▶ _PROBLEM TO WORK ON_
An exact repetition of every entry, with no images, is the required answer.

▶ _RECORDED INFORMATION_
== Segment start ==
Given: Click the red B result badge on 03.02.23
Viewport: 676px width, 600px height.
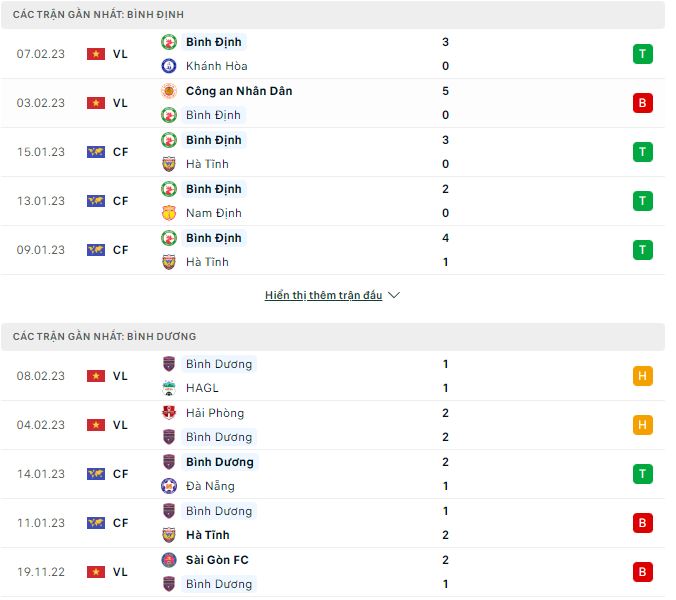Looking at the screenshot, I should (x=643, y=103).
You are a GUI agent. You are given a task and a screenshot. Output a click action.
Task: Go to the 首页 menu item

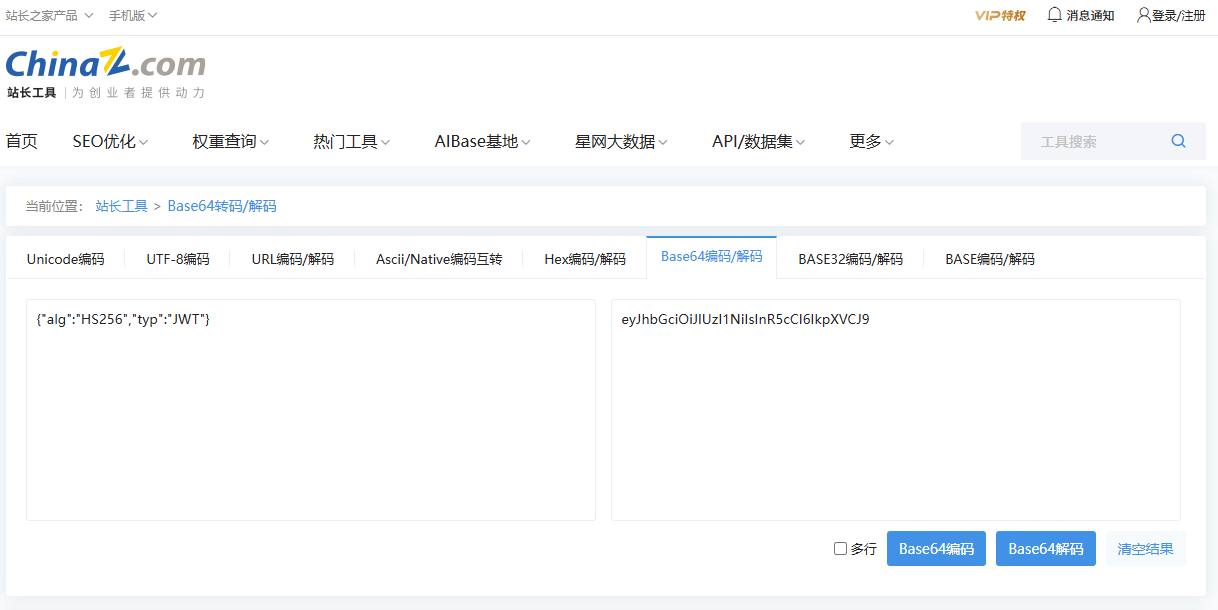pos(22,142)
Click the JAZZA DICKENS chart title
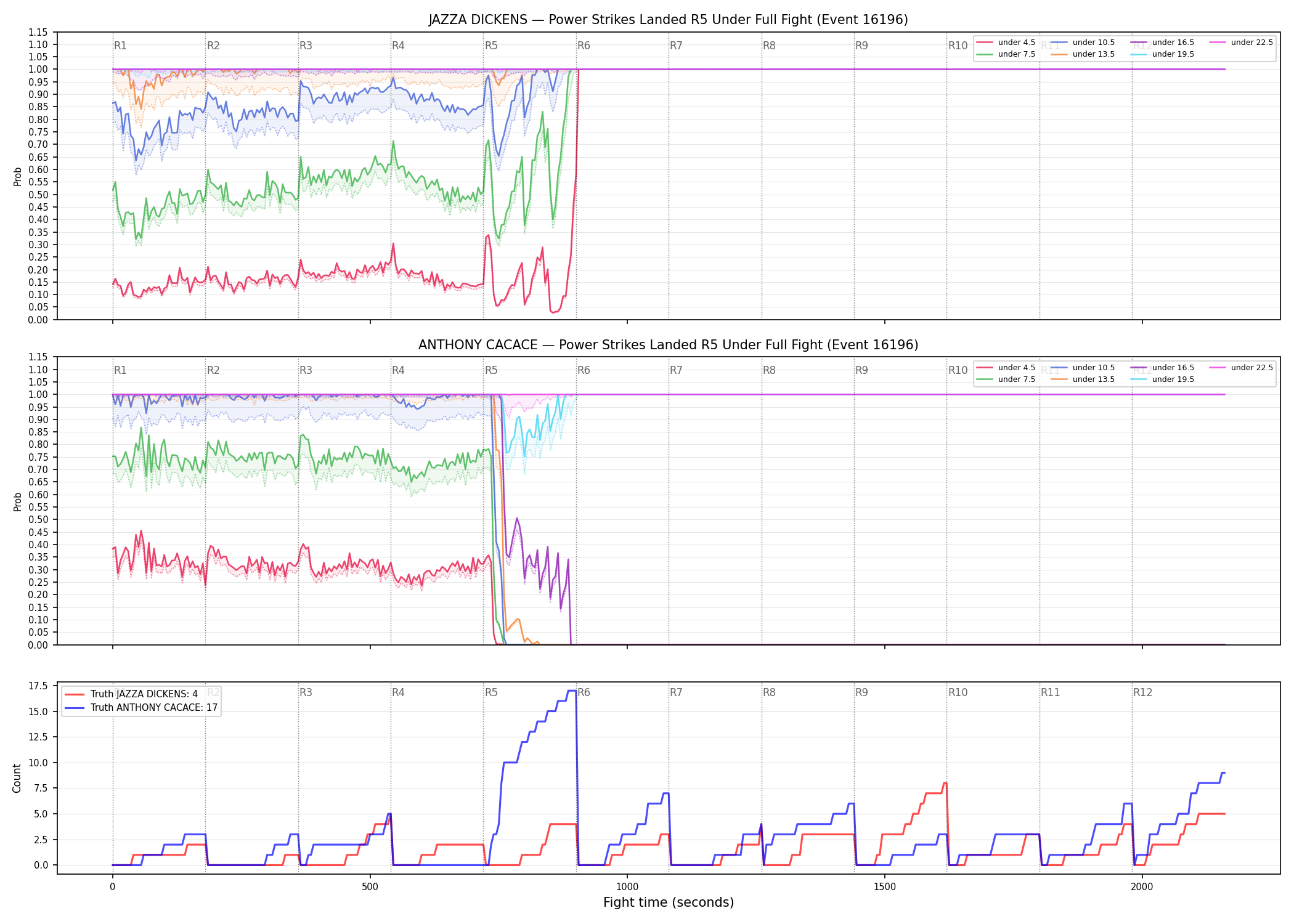This screenshot has height=924, width=1294. click(669, 20)
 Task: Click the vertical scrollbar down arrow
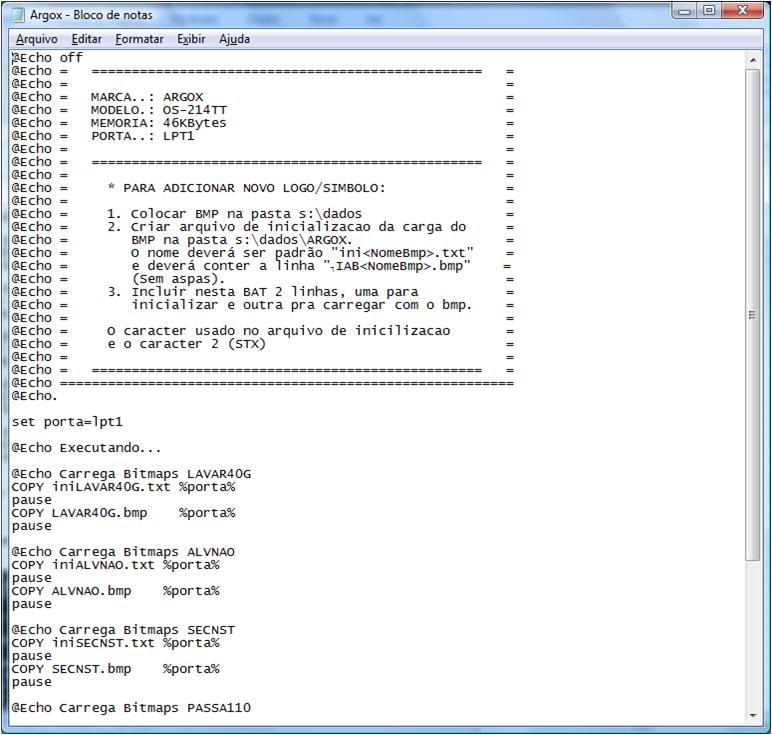[754, 714]
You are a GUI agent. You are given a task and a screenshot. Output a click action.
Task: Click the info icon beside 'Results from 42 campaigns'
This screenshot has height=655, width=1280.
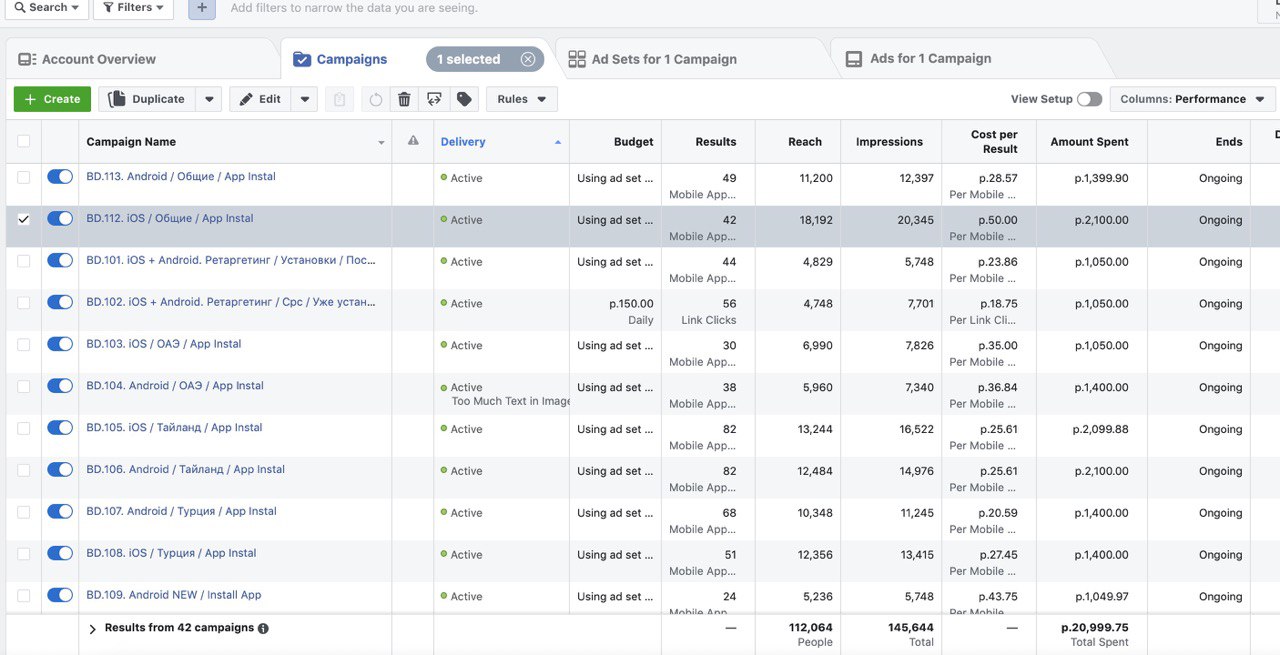[263, 629]
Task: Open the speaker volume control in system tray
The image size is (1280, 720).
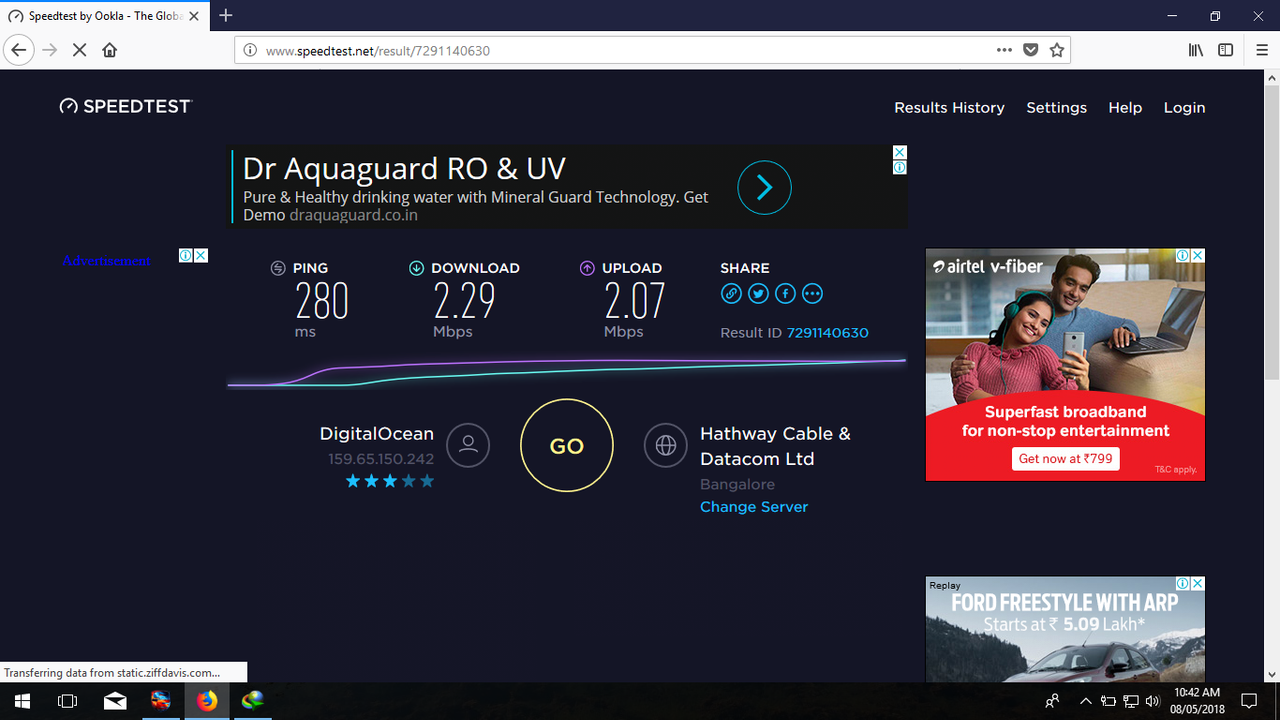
== Segment end ==
▶ _WRITTEN RESPONSE_
Given: Click the red B result badge on 03.02.23
Viewport: 676px width, 600px height.
Looking at the screenshot, I should (x=643, y=103).
You are a GUI agent. You are given a task and a screenshot. Output a click action.
Task: Go to the 首页 menu item

pos(22,142)
Click the JAZZA DICKENS chart title
This screenshot has height=924, width=1294. click(669, 20)
 Task: Click the vertical scrollbar down arrow
[754, 714]
You are a GUI agent. You are given a task and a screenshot. Output a click action.
Task: Click the info icon beside 'Results from 42 campaigns'
This screenshot has height=655, width=1280.
[263, 629]
Task: Open the speaker volume control in system tray
The image size is (1280, 720).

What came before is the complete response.